Premium
Prognostic Variables and Calcitonin in Medullary Thyroid Cancer
Author(s) -
Clark Jonathan R.,
Fridman Tauba R.,
Odell Michael J.,
Brierley James,
Walfish Paul G.,
Freeman Jeremy L.
Publication year - 2005
Publication title -
the laryngoscope
Language(s) - English
Resource type - Journals
SCImago Journal Rank - 1.181
H-Index - 148
eISSN - 1531-4995
pISSN - 0023-852X
DOI - 10.1097/01.mlg.0000168114.90852.a6
Subject(s) - medicine , medullary thyroid cancer , calcitonin , thyroidectomy , retrospective cohort study , thyroid cancer , lymphovascular invasion , perineural invasion , thyroid , gastroenterology , multiple endocrine neoplasia , medullary cavity , cancer , oncology , metastasis , biochemistry , chemistry , gene
Objectives/Hypothesis: Medullary thyroid cancer (MTC) is a nonepithelial, neuroendocrine tumor with a more aggressive clinical behavior than differentiated thyroid cancer. The purpose of the study was to review a single institution's experience with MCT since 1969. Study Design: Retrospective cohort study. Methods: A retrospective review of 30 patients treated for MTC at a tertiary care referral center between 1969 and 2000. There were 17 female and 13 male patients, median age at presentation was 38 years, and median follow‐up for survivors was 12.4 years.
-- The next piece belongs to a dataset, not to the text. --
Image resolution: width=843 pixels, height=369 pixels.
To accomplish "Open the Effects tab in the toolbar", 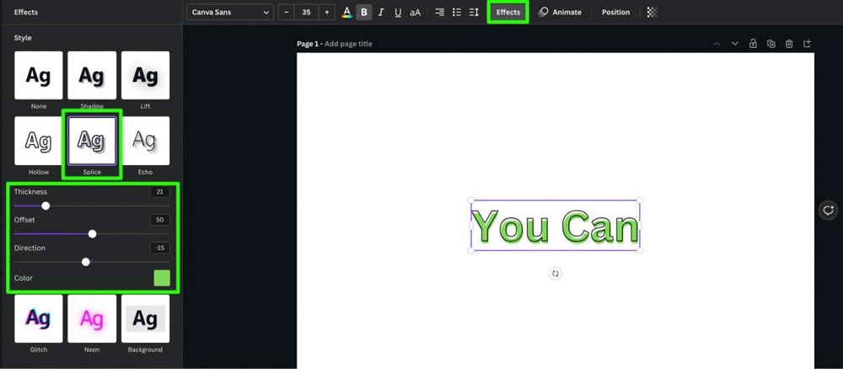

Results: Seventy percent of patients had sporadic MTC, 6.7% had familial MTC, 16.7% had multiple endocrine neoplasia syndrome type IIA, and 6.7% had multiple endocrine neoplasia syndrome type IIB. The cumulative overall survival rates at 5, 10, and 20 years were 97%, 88%, and 84%, respectively; disease‐free survival rates were 97%, 74%, and 29%, respectively. Advanced tumor stage ( P = .014) and multiple endocrine neoplasia syndrome type IIB predicted decreased disease‐specific survival. Variables affecting disease‐free survival were post‐thyroidectomy calcitonin level ( P = .001), vascular invasion ( P = .005), perineural invasion ( P = .010), extrathyroidal extension ( P < .001), and the presence of nodal metastases ( P = .001). Locoregional control rates were 83% at 5 years and 70% at 10 years. Vascular invasion ( P = .004), extrathyroidal extension ( P = .008), and post‐thyroidectomy basal calcitonin level ( P = .003) predicted locoregional failure. Many patients in the series experienced prolonged survival despite elevated calcitonin levels. Conclusion: Long‐term disease‐free survival is uncommon in MTC, but the study data indicate that the majority of patients with MTC live for prolonged periods, despite biochemical evidence of persistent disease. Adverse pathological features such as extrathyroidal extension and vascular and perineural invasion were predictors of disease recurrence. The use of serum markers in the follow‐up of patients with MTC must be interpreted within the clinical context.